>>>>>
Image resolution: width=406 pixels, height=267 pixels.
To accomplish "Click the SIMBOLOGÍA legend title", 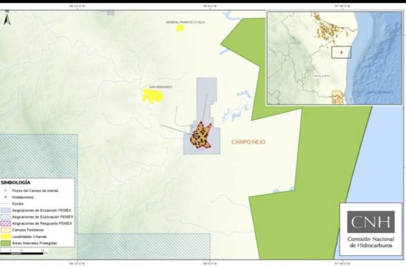I will 15,182.
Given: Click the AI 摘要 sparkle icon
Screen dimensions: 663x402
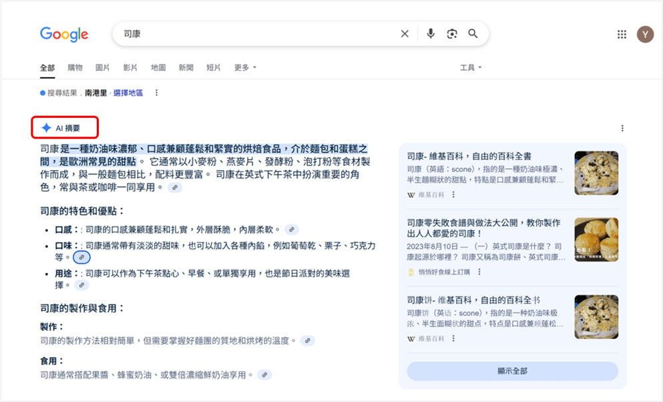Looking at the screenshot, I should click(45, 126).
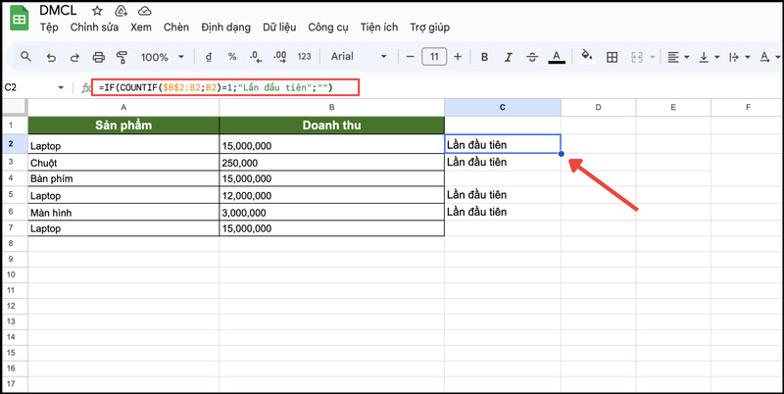Open the borders grid tool
The image size is (784, 394).
coord(613,57)
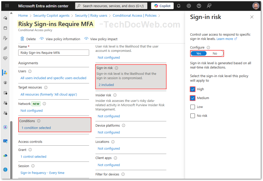The width and height of the screenshot is (263, 181).
Task: Uncheck the High risk level checkbox
Action: (x=193, y=89)
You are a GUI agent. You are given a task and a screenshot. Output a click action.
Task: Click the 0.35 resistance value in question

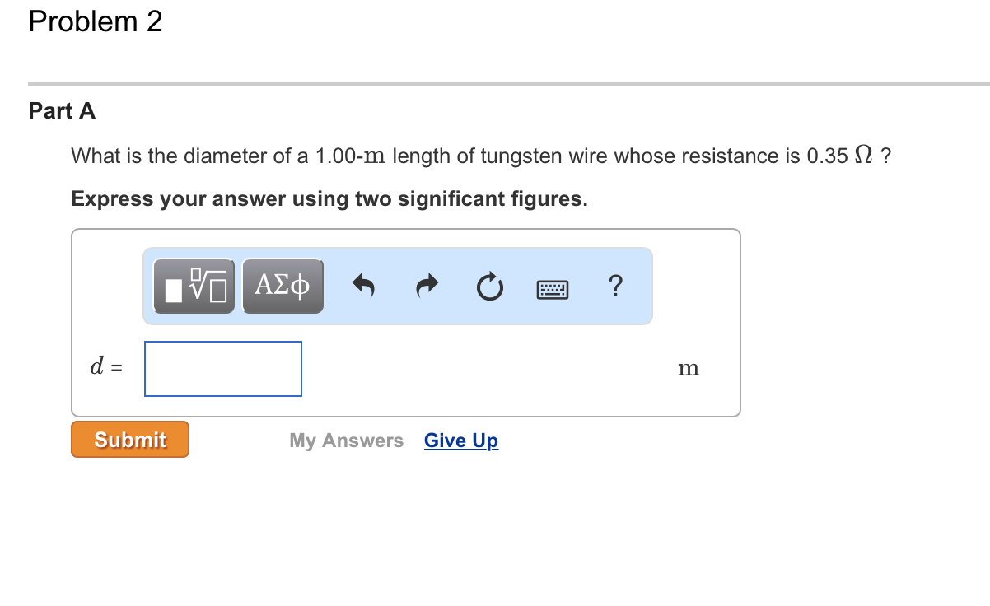[x=828, y=156]
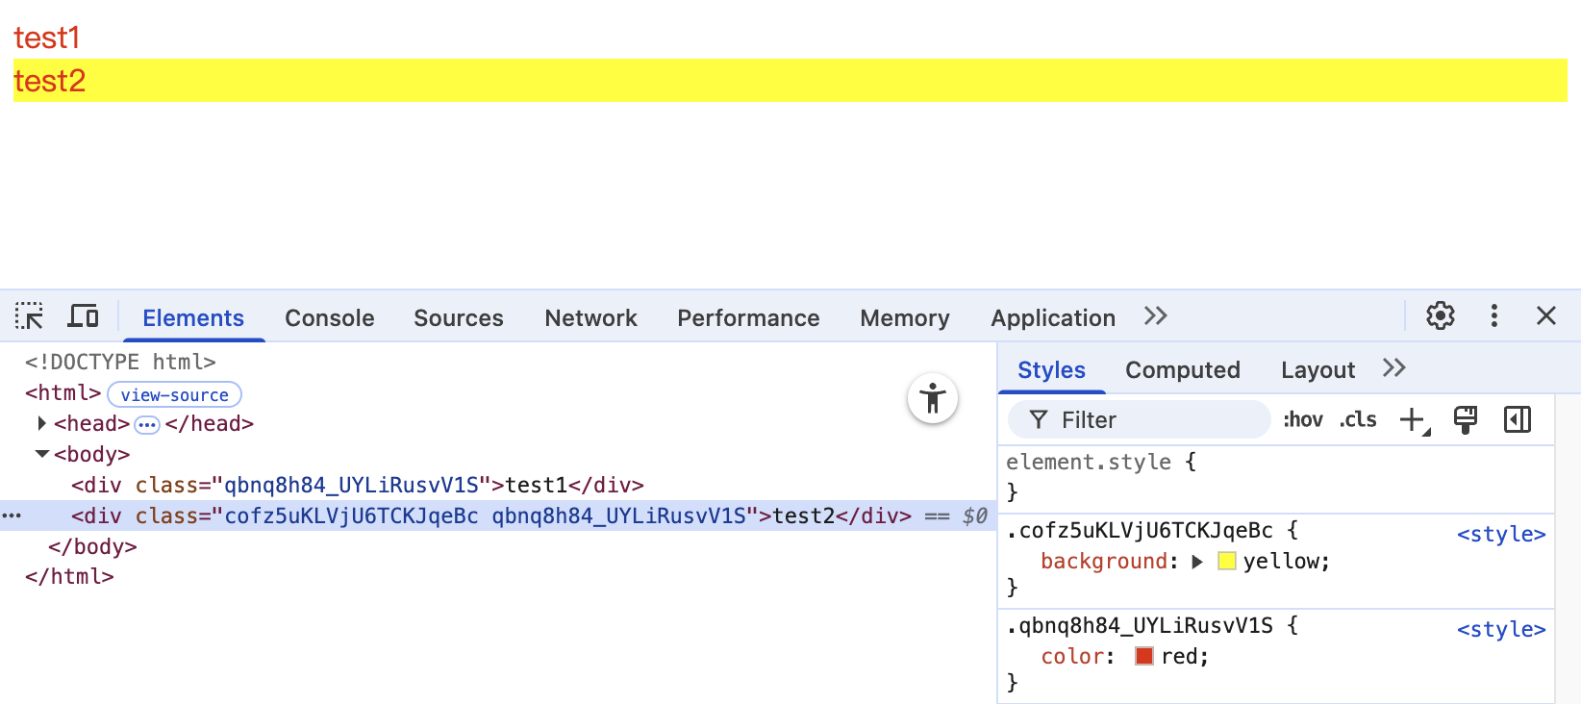The width and height of the screenshot is (1581, 704).
Task: Switch to the Console tab
Action: click(329, 318)
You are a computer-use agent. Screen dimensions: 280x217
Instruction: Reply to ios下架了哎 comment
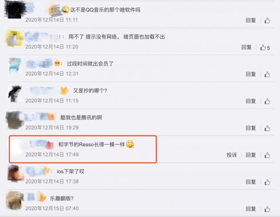click(251, 182)
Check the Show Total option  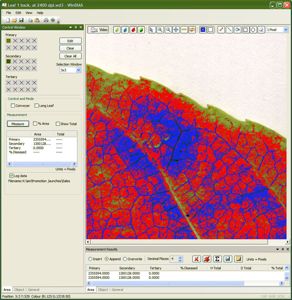[x=57, y=124]
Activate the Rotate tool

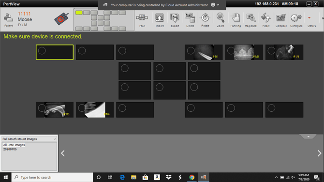pyautogui.click(x=205, y=20)
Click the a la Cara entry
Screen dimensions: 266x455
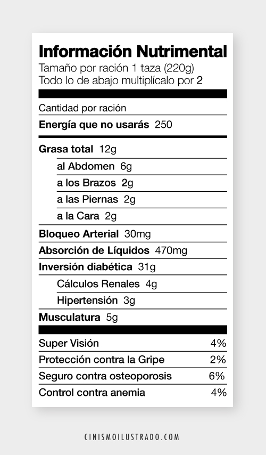[x=142, y=216]
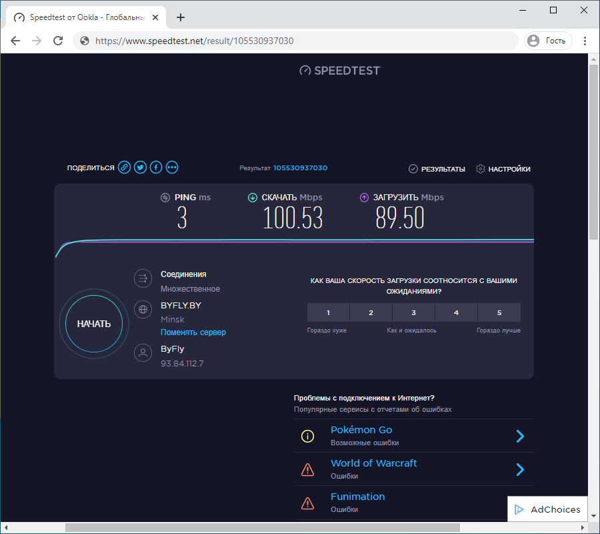Viewport: 600px width, 534px height.
Task: Rate your speed expectation as 3
Action: pos(413,312)
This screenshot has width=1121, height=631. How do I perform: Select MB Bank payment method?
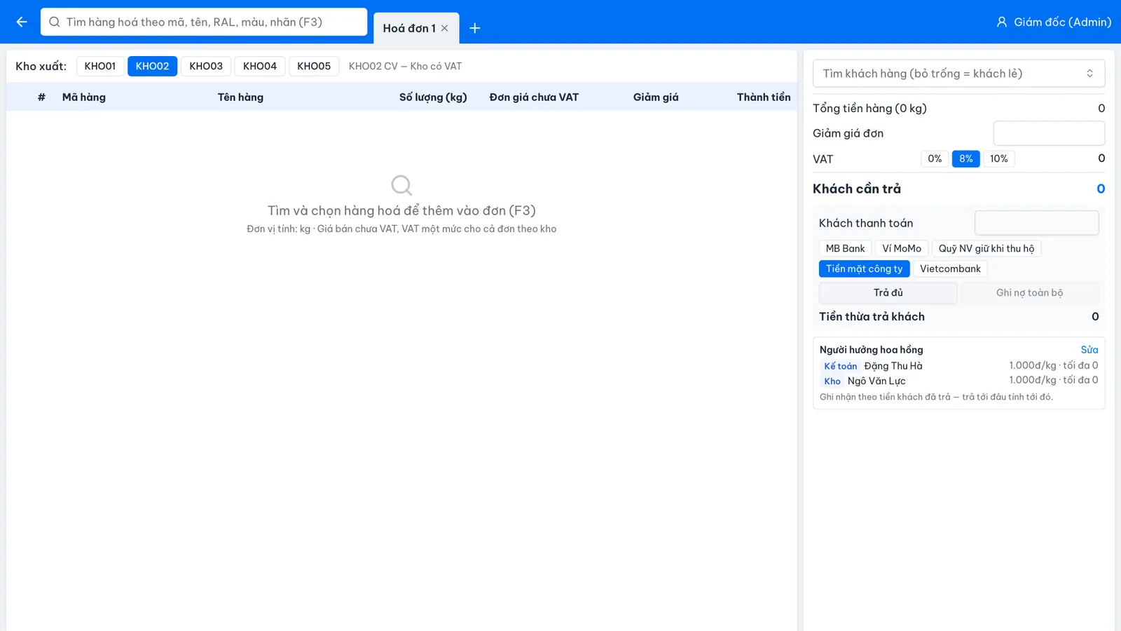point(845,248)
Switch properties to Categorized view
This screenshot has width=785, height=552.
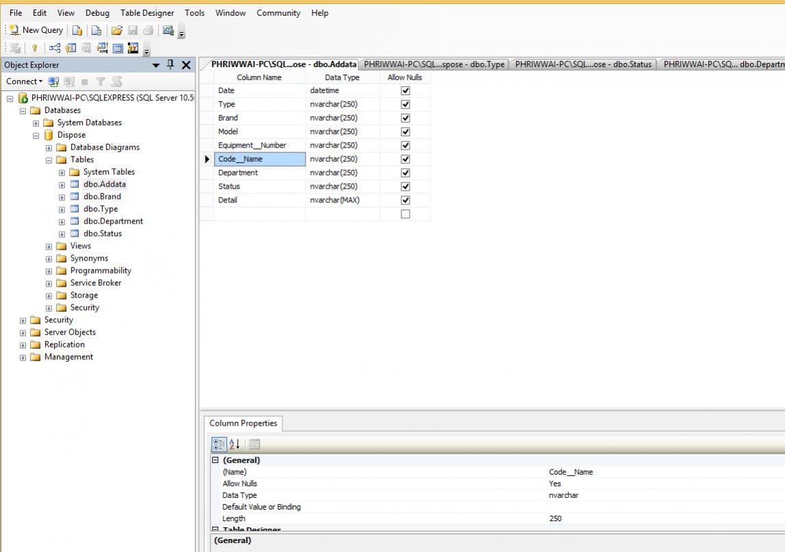click(x=219, y=445)
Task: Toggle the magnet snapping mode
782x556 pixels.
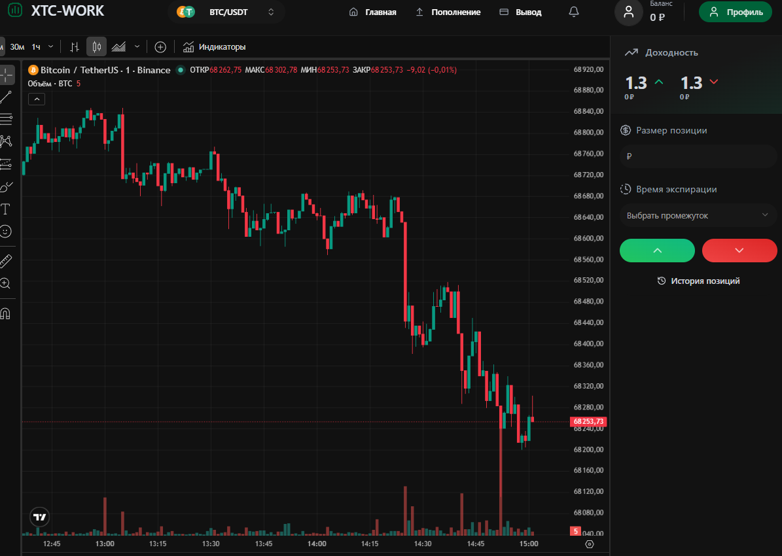Action: pos(6,313)
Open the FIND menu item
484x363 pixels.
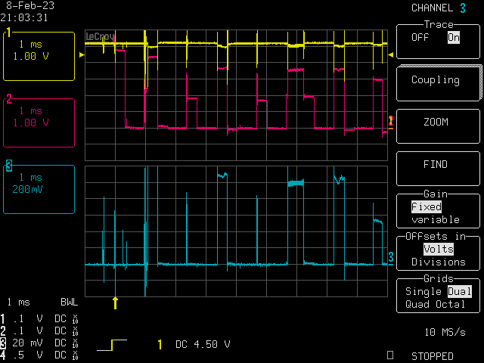pos(435,164)
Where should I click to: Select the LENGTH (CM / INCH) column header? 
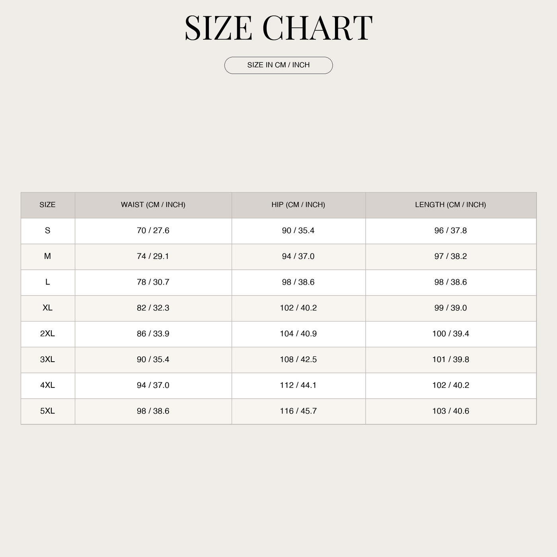pyautogui.click(x=451, y=205)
<<<<<
To complete this exercise, repeat exactly the lines above from the one holding "484x363 pixels." to the end of the listing, both included, and leave the pictures out.

### ANSWER BOX
484x363 pixels.
pos(435,164)
Where should I click to: Select the LENGTH (CM / INCH) column header? 
pyautogui.click(x=451, y=205)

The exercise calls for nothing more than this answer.